You know that the top of the fraction is the numerator and the bottom is the denominator?

If the denominators of two fractions are the same and you are adding or subtracting them, you add/subtract the numberators and put them on top of the denominator, e.g.

3/7 + 2/7 = (3 + 2)/7 = 5/7

4/13 - 1/13 = (4 - 1)/13 = 3/13

So what you need to do to add or subtract any kind of fraction is get them with the same denominator.

In your sum, the three denominators are 2, 5 and 3. So you need to get them all with the same denominator.

Now, Anabel mentioned 'the clever form of 1'. I've never heard it described like that, but as you know, any number multiplied by one is the same number, and 3/3 or 5/5/ or 134/134 = 1. So you can multiply both sides of the equation by 1 and it will stay the same.

That means that 2/3 is the same as 10/15, as I'm sure you've learned when simplifying fractions. It's just the same process in reverse.

What's the 'lowest common multiple' of 2, 5 and 3? In other words, what's the lowest number that has 2, 5 and 3 as fractions? In this case, it's 2 x 3 x 5 = 30, but sometimes it might be lower - but multiplying them together will always work, you just may need to do some more simplifying/cancellnig at the end :)

Now we know that the lowest common multiple is 30, so they all need a denominator of 30. The point of using that number is that you end up with whole numbers on the top half of the fraction, as is correct and appropriate.

To change n/2 to something/30, we multiply by 15/15, which is multiplying by 1 so we don't change anything at all really:

N/2 x 15/15 = 15n/30

Then you need to do the same for n/5 (multiply by 6/6) and 2/3 (multiply by 10/10).

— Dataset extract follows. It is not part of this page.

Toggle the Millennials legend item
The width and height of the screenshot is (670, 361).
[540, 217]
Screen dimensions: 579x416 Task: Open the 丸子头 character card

That leaves us with:

15n/30 + 6n/30 = 20/30

Note that what we've done here is multiply both sides of the equation by 1, rather than multiplying each part by something different - cos you're not allowed to do that!

Now, everything on either side of the equation has a denominator of thirty. So if you multiplied both sides by thirty, that denominator would disappear and we'd be left with:

15n + 6n = 20
21n = 20
N = 20/21

This method may seem more difficult or longer than Anabel's, but it's the one I instinctively go for, because it's not How To Solve Sums With Fractions, it's tackling it as if it's any maths problem whatsoever :)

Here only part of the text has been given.